DB2 Connector - enable partitioning

Marley777 · Post by **Marley777** » Tue Oct 26, 2010 3:15 pm

Reading from a partitioned db2 table. When we read the table using a 3 node config file and don't use enable partitioning...it works. But if we enable partitioning we get the same results 3 times one for each node in the config file, data duplicated. Anyone ever experienced this, what did you do to fix? How do we get the db2 connector stage to truly run in parallel? Thanks for your help.

mhester · Post by **mhester** » Tue Oct 26, 2010 3:35 pm

in your sql statement (if user defined) do you have the

Code: Select all

NODENUMBER(partition_key)=CURRENT NODE

dbpartitionnum will work too

The stage is running parallel in the sense of ETL - one db2 connector pid for each node in the configuration.
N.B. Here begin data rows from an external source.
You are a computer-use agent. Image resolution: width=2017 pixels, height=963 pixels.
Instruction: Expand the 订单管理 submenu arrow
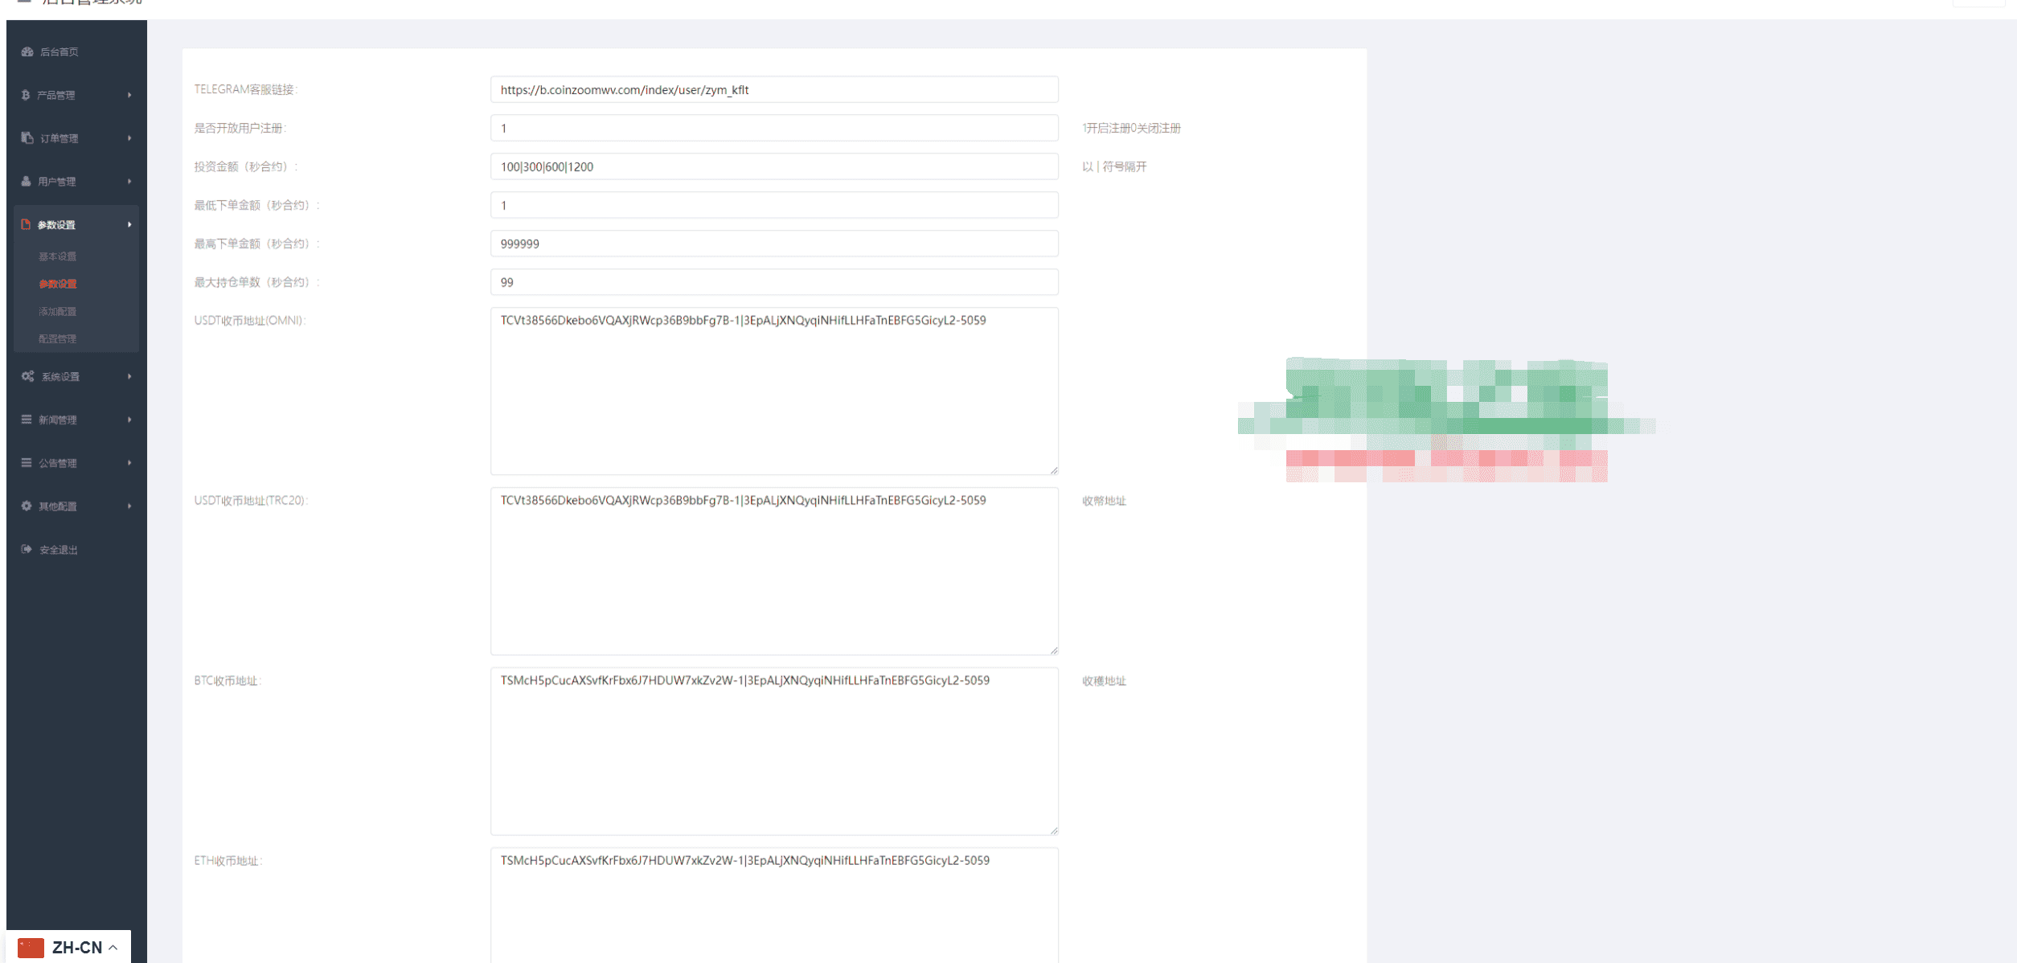129,138
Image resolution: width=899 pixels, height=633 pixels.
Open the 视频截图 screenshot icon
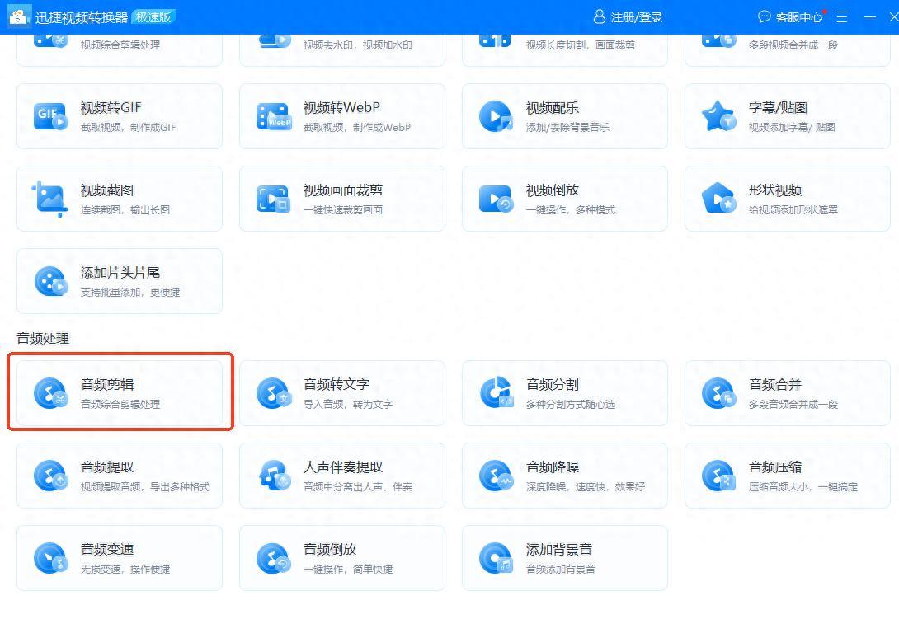point(49,199)
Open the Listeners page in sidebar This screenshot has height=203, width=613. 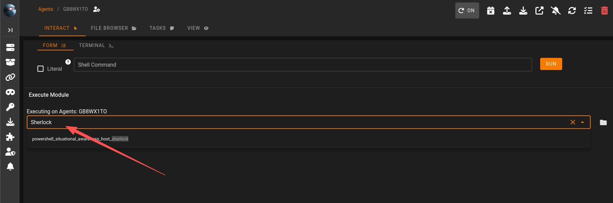point(10,47)
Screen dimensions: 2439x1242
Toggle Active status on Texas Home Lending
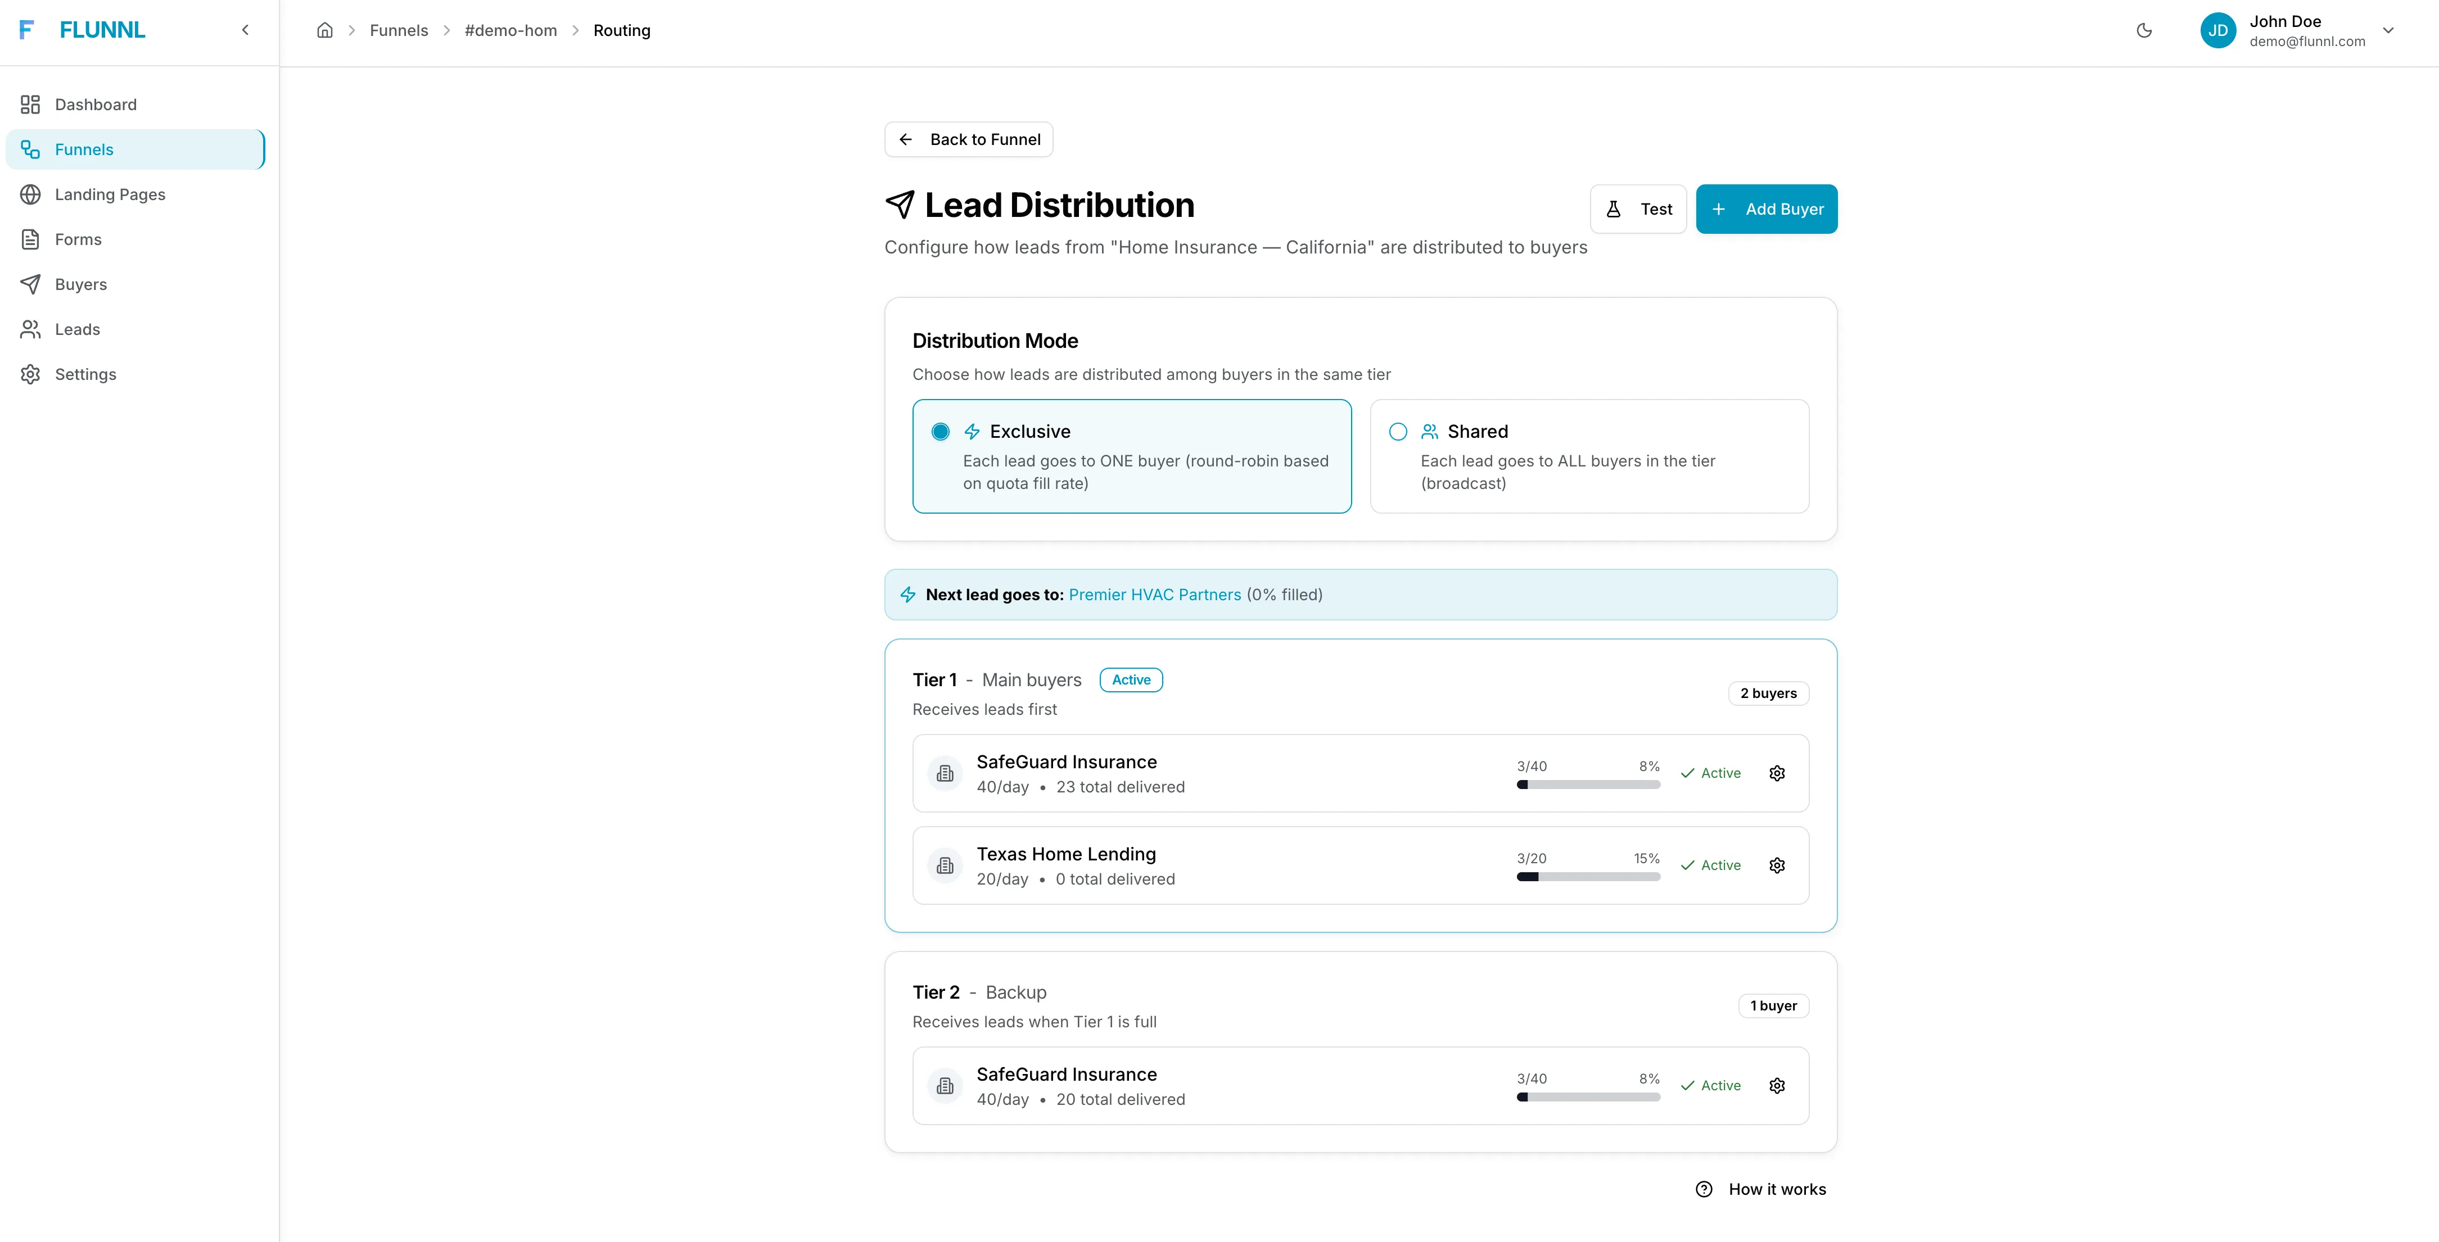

The sql statement gets handed off to an instane on the dpf server and then is handed off to the admin/coordinator node to execute in parallel in the DB. If you choose direct connect then true partitioned reads take place bypassing the admin/coordinator node.

I think what might be happening with your query is that you have defined the stage as enabled for partitioned reads, but the query is a straight select ... from the db without the above clause which is what will allow it to only bring data back for that particular node and partition.

Make sure you choose parition type of DB2 unless you want another kind, but that would be unlikely.

If you let the stage generate the sql then the stage will prepare a correct query with the above clause already present.

Marley777 · Post by **Marley777** » Wed Oct 27, 2010 7:01 am

thanks

where in the sql do we put this?

NODENUMBER(partition_key)=CURRENT NODE

Also want to mention we have a dpf environment, didn't know if that makes a difference.

mhester · Post by **mhester** » Wed Oct 27, 2010 8:44 am

Marley777 wrote:thanks

where in the sql do we put this?

NODENUMBER(partition_key)=CURRENT NODE

Also want to mention we have a dpf environment, didn't know if that makes a difference.

Code: Select all

SELECT COL1, COL2 FROM TABLE WHERE NODENUMBER(COL1)=CURRENT_NODE

Choose Uncommitted Read in the stage and yes this is syntax specifically related to partitioned tables.

Keep in mind that COL1 is the column/key which would have been used in the DDL for the hash key for the table in question.